Enzymatic characterization of hepatitis C virus NS3/4A complexes expressed in mammalian cells by using the herpes simplex virus amplicon system.

作者信息

Hong Z, Ferrari E, Wright-Minogue J, Chase R, Risano C, Seelig G, Lee C G, Kwong A D

机构信息

Antiviral Chemotherapy and Structural Chemistry Departments, Schering-Plough Research Institute, Kenilworth, New Jersey 07033-0539,

出版信息

J Virol. 1996 Jul;70(7):4261-8. doi: 10.1128/JVI.70.7.4261-4268.1996.

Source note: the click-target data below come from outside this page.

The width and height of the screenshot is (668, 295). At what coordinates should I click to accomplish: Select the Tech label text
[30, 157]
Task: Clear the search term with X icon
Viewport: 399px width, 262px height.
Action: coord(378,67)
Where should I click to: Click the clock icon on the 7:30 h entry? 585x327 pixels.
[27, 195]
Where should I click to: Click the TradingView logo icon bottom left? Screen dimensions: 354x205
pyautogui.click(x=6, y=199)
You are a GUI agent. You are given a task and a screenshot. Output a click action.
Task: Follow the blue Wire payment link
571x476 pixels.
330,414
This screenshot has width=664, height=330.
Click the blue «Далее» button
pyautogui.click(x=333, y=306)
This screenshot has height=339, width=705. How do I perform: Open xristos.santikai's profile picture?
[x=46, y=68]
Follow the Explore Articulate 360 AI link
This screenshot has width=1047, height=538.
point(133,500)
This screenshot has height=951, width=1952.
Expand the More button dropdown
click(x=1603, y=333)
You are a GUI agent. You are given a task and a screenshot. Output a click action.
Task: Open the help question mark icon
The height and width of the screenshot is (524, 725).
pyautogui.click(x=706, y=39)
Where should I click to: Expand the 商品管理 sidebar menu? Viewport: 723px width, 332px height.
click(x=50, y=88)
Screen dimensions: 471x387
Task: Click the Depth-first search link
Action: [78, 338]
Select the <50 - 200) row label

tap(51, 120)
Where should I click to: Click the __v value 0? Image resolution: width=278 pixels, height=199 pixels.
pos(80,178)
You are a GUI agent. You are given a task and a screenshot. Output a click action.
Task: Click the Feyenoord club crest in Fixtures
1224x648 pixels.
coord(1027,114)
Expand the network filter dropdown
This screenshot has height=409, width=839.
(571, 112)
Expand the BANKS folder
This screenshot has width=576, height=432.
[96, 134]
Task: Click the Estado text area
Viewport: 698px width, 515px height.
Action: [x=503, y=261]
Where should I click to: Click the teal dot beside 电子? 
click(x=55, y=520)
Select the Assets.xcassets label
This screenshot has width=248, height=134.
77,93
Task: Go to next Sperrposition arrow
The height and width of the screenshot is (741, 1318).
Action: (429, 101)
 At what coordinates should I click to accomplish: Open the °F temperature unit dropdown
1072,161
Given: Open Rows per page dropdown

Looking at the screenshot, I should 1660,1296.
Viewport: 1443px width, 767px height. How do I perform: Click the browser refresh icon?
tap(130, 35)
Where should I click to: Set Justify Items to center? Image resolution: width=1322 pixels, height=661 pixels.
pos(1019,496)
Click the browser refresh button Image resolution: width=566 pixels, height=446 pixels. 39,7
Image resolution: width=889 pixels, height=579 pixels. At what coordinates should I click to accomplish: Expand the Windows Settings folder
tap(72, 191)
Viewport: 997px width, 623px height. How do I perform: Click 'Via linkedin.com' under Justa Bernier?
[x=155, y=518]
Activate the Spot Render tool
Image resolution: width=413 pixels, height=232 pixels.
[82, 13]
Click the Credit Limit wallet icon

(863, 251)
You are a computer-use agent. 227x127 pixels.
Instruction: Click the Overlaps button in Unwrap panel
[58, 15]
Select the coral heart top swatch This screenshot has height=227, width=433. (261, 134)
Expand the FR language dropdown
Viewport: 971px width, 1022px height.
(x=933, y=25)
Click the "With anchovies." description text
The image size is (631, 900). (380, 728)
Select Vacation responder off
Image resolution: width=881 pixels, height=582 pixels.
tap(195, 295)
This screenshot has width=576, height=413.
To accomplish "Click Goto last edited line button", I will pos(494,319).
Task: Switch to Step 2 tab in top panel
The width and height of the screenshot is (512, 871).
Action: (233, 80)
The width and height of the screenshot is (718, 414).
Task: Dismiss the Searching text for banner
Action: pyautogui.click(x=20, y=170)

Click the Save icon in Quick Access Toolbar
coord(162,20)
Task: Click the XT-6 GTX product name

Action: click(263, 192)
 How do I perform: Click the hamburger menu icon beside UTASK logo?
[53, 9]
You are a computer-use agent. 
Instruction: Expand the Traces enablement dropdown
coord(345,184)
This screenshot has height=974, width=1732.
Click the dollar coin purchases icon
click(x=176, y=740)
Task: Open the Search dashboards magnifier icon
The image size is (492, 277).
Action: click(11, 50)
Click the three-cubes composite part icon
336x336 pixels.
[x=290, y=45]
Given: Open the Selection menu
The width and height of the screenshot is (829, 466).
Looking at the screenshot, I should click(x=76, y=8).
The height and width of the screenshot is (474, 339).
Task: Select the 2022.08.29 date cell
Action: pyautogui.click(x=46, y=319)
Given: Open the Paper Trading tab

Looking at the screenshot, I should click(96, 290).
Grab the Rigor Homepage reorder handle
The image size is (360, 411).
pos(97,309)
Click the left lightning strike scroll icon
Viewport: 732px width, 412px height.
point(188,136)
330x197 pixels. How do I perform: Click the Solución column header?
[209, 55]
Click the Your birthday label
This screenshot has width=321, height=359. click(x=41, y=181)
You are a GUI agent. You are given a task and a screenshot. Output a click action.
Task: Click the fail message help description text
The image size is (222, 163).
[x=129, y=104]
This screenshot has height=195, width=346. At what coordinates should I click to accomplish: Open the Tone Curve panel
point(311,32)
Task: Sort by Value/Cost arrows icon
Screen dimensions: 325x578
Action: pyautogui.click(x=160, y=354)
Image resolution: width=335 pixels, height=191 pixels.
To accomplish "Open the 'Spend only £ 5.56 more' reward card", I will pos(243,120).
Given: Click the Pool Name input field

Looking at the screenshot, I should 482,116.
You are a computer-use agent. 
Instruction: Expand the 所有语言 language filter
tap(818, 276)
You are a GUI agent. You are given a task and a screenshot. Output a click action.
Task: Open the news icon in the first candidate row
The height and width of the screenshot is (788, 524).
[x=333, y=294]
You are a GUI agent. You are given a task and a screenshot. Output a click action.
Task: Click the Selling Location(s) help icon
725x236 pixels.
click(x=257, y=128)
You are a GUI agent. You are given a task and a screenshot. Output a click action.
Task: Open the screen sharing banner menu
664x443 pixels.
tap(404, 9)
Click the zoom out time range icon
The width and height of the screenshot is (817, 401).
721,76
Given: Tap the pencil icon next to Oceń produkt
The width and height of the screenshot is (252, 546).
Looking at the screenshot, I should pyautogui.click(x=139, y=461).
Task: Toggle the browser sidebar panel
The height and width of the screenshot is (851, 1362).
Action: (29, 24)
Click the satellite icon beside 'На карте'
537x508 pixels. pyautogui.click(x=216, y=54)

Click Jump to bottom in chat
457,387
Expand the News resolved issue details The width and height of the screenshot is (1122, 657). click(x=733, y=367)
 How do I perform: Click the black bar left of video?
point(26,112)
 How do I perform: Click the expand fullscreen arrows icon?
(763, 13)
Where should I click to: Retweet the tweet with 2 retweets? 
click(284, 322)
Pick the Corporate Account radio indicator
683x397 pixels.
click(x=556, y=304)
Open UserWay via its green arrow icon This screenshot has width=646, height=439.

DOI:10.1128/JVI.70.7.4261-4268.1996
PMID:8676447
原文链接:https://pmc.ncbi.nlm.nih.gov/articles/PMC190357/
Abstract

The hepatitis C virus (HCV) NS3 protein possesses three enzymatic activities: an N-terminal serine protease activity, a C-terminal RNA-stimulated NTPase activity, and an RNA helicase activity. To characterize them, the full-length NS3(631)/4A and three C-terminal truncated proteases (NS3(201)/4A, NS3(181)/4A, and NS3(155)/4A were expressed in mammalian cells with HSV amplicon-defective viruses. Our results revealed that all of the NS3/4A proteins produced in mammalian cells (except NS3(155)/4A) are active in processing both cis and trans cleavage sites. Temperature optimization studies revealed that the protease is more active at temperatures ranging from 4 to 25 degrees C and is completely inactive at 42 degrees C. The RNA-stimulated ATPase activity was characterized with a partially purified NS3(631)/4A fraction and has a higher optimal temperature at 37 to 42 degrees C. The effects of detergents on both NS3 protease and RNA-stimulated ATPase were similar. Nonionic detergents such as Triton X-100, Nonidet P-40 and Tween 20 did not affect the activities, while anionic detergents such as sodium dodecyl sulfate and deoxycholic acid were inhibitory. Zwitterionic detergent such as 3-[(3-cholamidopropyl)- dimethyl-ammoniol-1-propanesulfonate (CHAPS) inhibited protease activity at a concentration of 0.5% (8 mM), which had no effect on ATPase activity. Finally, RNA-unwinding activity was demonstrated in the NS3(631)/4A fraction but not in the similarly purified NS3(181)/4A and NS3(201)/4A fractions. NS(363)/4A unwinds RNA duplexes with 3' but not 5' single-stranded overhangs, suggesting that the NS3 RNA helicase functions in a 3'-to-5' direction.

摘要

丙型肝炎病毒(HCV)NS3蛋白具有三种酶活性:N端丝氨酸蛋白酶活性、C端RNA刺激的NTPase活性和RNA解旋酶活性。为了对它们进行表征,全长NS3(631)/4A和三种C端截短的蛋白酶(NS3(201)/4A、NS3(181)/4A和NS3(155)/4A)通过疱疹病毒扩增子缺陷病毒在哺乳动物细胞中表达。我们的结果表明,在哺乳动物细胞中产生的所有NS3/4A蛋白(除NS3(155)/4A外)在处理顺式和反式切割位点时均具有活性。温度优化研究表明,该蛋白酶在4至25摄氏度的温度范围内活性更高,而在42摄氏度时完全无活性。RNA刺激的ATPase活性通过部分纯化的NS3(631)/4A组分进行表征,其最佳温度在37至42摄氏度时更高。去污剂对NS3蛋白酶和RNA刺激的ATPase的影响相似。非离子去污剂如Triton X-100、Nonidet P-40和吐温20不影响活性,而阴离子去污剂如十二烷基硫酸钠和脱氧胆酸具有抑制作用。两性离子去污剂如3-[(3-胆酰胺丙基)-二甲基-氨丙基]-1-丙烷磺酸盐(CHAPS)在浓度为0.5%(8 mM)时抑制蛋白酶活性,但对ATPase活性无影响。最后,在NS3(631)/4A组分中证明了RNA解旋活性,但在类似纯化的NS3(181)/4A和NS3(201)/4A组分中未证明。NS(363)/4A解开具有3'但不具有5'单链突出端的RNA双链体,表明NS3 RNA解旋酶以3'至5'方向发挥作用。